# [Artículo]
»»

¿Un «rosariazo» católico? Curas, fieles y religiosas en las jornadas calientes del 69
Por Diego Mauro¹ y Julieta Gabirondo² para La tinta
Durante 1969, Rosario fue, junto a Córdoba, el epicentro de una serie de levantamientos populares que jaquearon fuertemente la dictadura militar de Juan Carlos Onganía, cambiando, a partir de entonces, de manera decisiva, el curso de los acontecimientos políticos.
Dichas rebeliones, sin embargo, no fueron las únicas movilizaciones populares que se produjeron en la ciudad. En medio del clima de ebullición que se vivía, la Iglesia católica también fue arena de intensos conflictos. Las demandas de mayor apertura hacia el Concilio Vaticano II (1962-1965), la encíclica Populorum Progressio (1967) y las resoluciones de la Conferencia del Episcopado Latinoamericana en Medellín (1968) por parte de un grupo de sacerdotes de la diócesis derivó en un enfrentamiento cada vez más virulento con el obispo de entonces, Guillermo Bolatti, próximo a los sectores tradicionalistas del Episcopado.

««

# [Ejercicios por resolver]
(1) Vuelve a escribir el fragmento del artículo que empieza en «Dichas rebeliones, sin» y termina en «tradicionalistas del Episcopado.».
(2) Prolonga el artículo sobre la Iglesia católica en Rosario en 1969 a partir de su última oración.
Los datos que vienen a continuación son material independiente del artículo.

# [Datos registrados]
»»

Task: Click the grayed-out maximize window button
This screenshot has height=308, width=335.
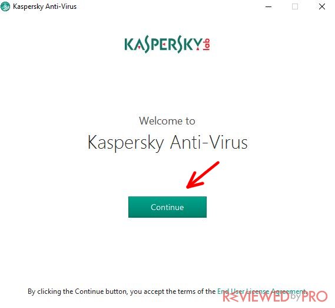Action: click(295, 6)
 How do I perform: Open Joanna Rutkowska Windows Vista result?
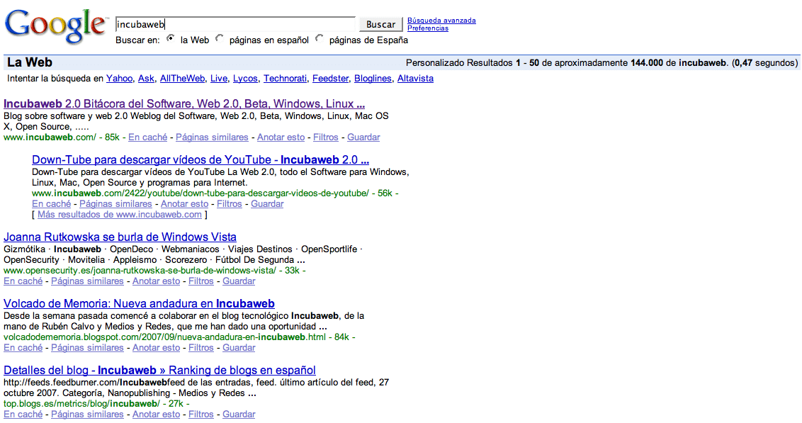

««

# [Respuestas escritas]
(1)
Dichas rebeliones, sin embargo, no fueron las únicas movilizaciones populares que se produjeron en la ciudad. En medio del clima de ebullición que se vivía, la Iglesia católica también fue arena de intensos conflictos. Las demandas de mayor apertura hacia el Concilio Vaticano II (1962-1965), la encíclica Populorum Progressio (1967) y las resoluciones de la Conferencia del Episcopado Latinoamericana en Medellín (1968) por parte de un grupo de sacerdotes de la diócesis derivó en un enfrentamiento cada vez más virulento con el obispo de entonces, Guillermo Bolatti, próximo a los sectores tradicionalistas del Episcopado.

(2)
Las tensiones escalaron y, ante la falta de respuesta, los fieles y algunos de los sacerdotes movilizados se expresaron reiteradas veces en la esfera pública, llegando, incluso, a ocupar templos y parroquias. Echando más nafta al fuego, el arzobispo Bolatti señaló entonces, en un mensaje televisivo, que, de ser necesario, buscaría el apoyo de la Policía para restablecer el orden. Los vientos de cambio que sacudían a una Iglesia cada vez más «partida», como señala el historiador Darío Casapiccola, y, en términos más amplios, el clima de rebelión juvenil y de fuerte impugnación a las formas tradicionales de autoridad se hicieron sentir también en otras diócesis argentinas, pero, por sus proyecciones e impacto, Rosario fue, probablemente, el conflicto más sonante en aquella coyuntura. Al punto que sus réplicas se hicieron sentir por largos años y, todavía hoy, despiertan fuertes pasiones e invitan a volver a interrogarse sobre aquellos sucesos. ¿Por qué se llegó a ese nivel de confrontación? ¿Qué había ocurrido en los años previos en la diócesis y en la Iglesia argentina y latinoamericana? ¿Cuáles habían sido las principales discusiones políticas y teológicas? ¿Cómo se había desencadenado, en concreto, el conflicto y cuáles eran los principales desacuerdos entre los contendientes?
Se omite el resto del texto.